WORK TO BE COMPLETED
Your output is to hold only the lines from the one showing "Where should I" through the end of the listing, exactly, with every picture excluded.

DATA SUPPLIED
== Segment start ==

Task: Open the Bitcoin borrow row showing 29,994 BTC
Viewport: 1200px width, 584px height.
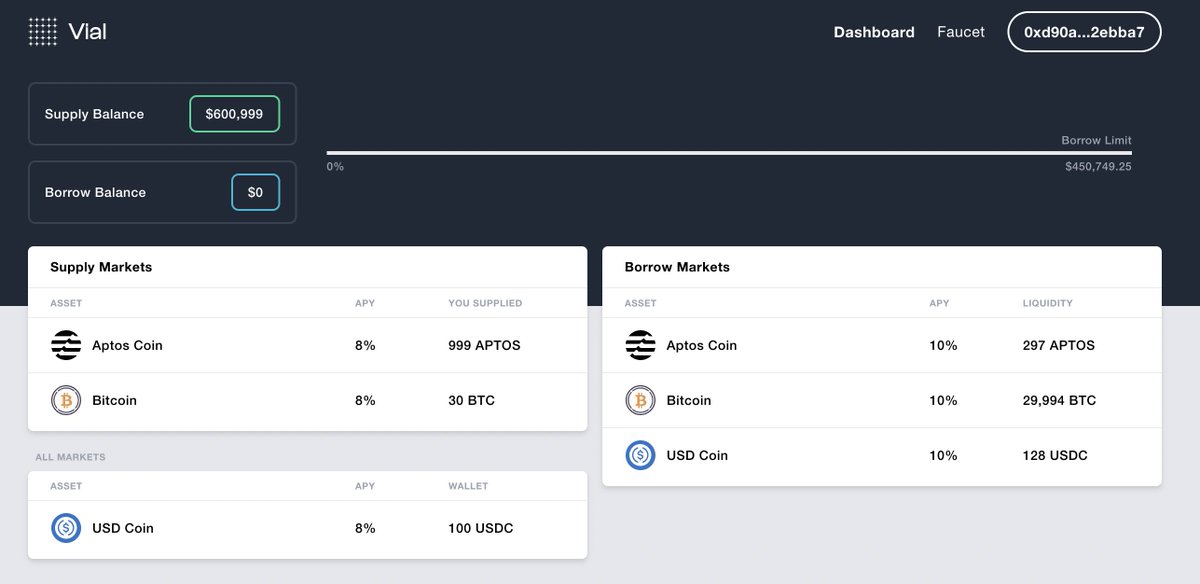Action: pyautogui.click(x=880, y=400)
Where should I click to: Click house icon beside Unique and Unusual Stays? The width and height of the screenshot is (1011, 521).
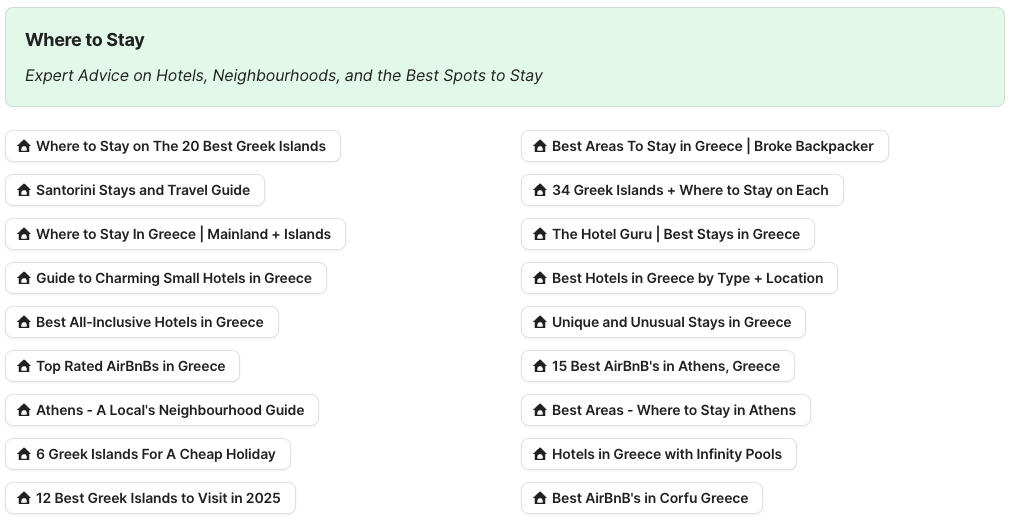click(x=540, y=322)
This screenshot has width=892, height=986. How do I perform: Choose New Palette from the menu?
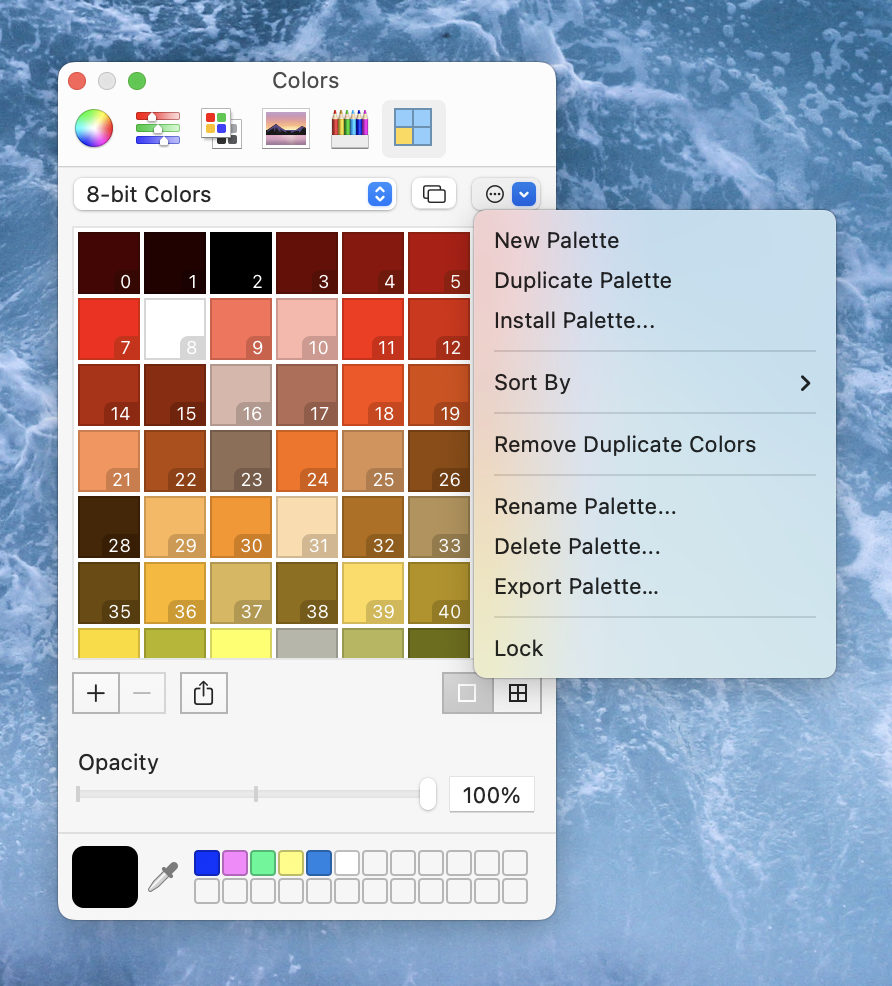point(556,240)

== Segment end ==

ANSWER TO THE PROBLEM
Where should I click to: Click house icon beside Unique and Unusual Stays? The width and height of the screenshot is (1011, 521).
click(x=540, y=322)
This screenshot has width=892, height=986. How do I perform: Choose New Palette from the menu?
point(556,240)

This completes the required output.